Cédric Grolet, o enfant terrible da pâtisserie francesa, entra na table du chef, uma pequena sala privada, dona de uma vista privilegiada para a cozinha do hotel Le Meurice, com um prato na mão. Ele traz uma de suas principais criações: uma sobremesa batizada de “Le Citron”. Em qualquer outro lugar, a apresentação de um doce seria um ato corriqueiro, nada de mais. No Le Meurice, sobretudo no caso de Grolet, é como se um artista estivesse revelando sua obra-prima em uma avant première exclusiva. E o Le Citron faz jus à fama.

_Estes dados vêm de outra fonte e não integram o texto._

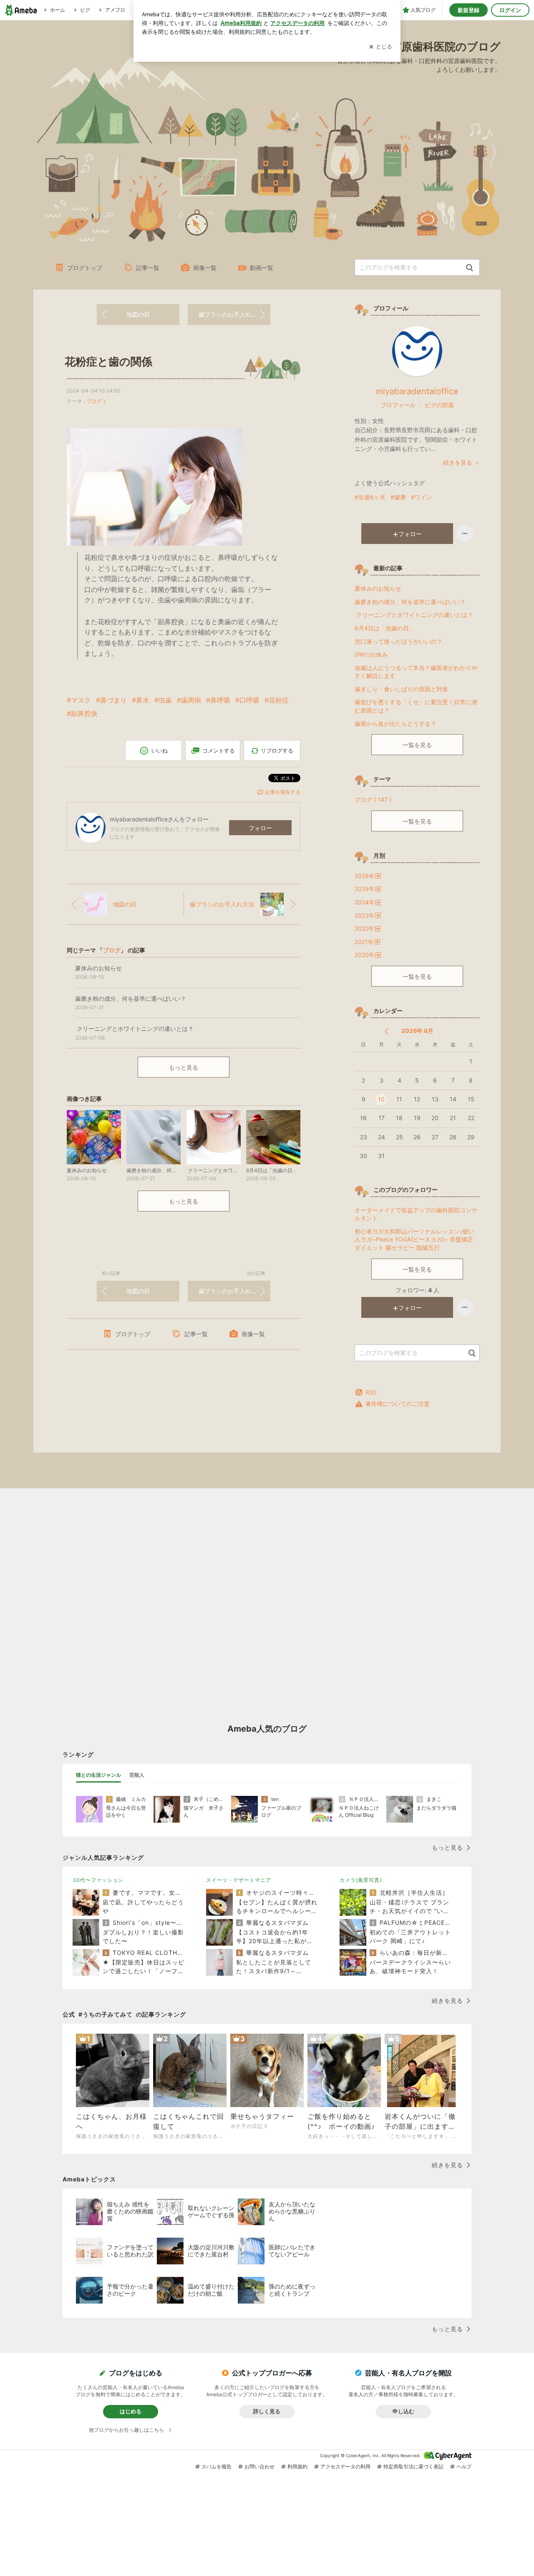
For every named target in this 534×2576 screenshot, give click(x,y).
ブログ (94, 401)
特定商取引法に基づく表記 (413, 2466)
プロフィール (398, 404)
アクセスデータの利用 (345, 2466)
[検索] (469, 268)
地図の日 (138, 314)
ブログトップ (84, 267)
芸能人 (136, 1775)
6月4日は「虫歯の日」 (385, 628)
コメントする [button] (218, 750)
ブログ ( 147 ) (373, 799)
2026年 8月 (417, 1030)
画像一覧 (205, 267)
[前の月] (386, 1031)
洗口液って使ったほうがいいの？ (398, 641)
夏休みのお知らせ (378, 588)
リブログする (277, 750)
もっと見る (183, 1067)
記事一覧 (147, 267)
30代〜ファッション (98, 1880)
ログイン (510, 10)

O chef patissier de 30 anos demorou mais de seis meses pesquisando e desenvolvendo uma iguaria que salta aos olhos e desperta uma explosão de sensações ao paladar. Ele conseguiu reproduzir a imagem de um limão só que a casca nada mais é do que chocolate branco e o seu interior é uma combinação de mousse, geleia, raspas de limão e algumas sementes da fruta. O exemplo do trabalho de Grolet, um obcecado pelos detalhes, é apenas um dentre tantos outros que surgem ao olhos de quem se hospeda em um dos hotéis da rede Dorchester Collection.

Com apenas dez unidades espalhadas em Paris, Milão, Genebra, Londres e Estados Unidos, a pequena cadeia, que ostenta marcas como Plaza Athénée, Le Meurice, Principe di Savoia, 45 Park Lane, entre outros, é o símbolo máximo do savoir faire, da arte de hospedar. “Damos muita atenção aos detalhes”, diz François Delahaye, chief operating officer (COO) do grupo. O homem que comanda a qualidade de todos os hotéis da rede Dorchester parece repetir a máxima do arquiteto alemão Mies van der Rohe (1886-1969), o mestre da Bauhaus, que costumava dizer que “Deus está nos detalhes”.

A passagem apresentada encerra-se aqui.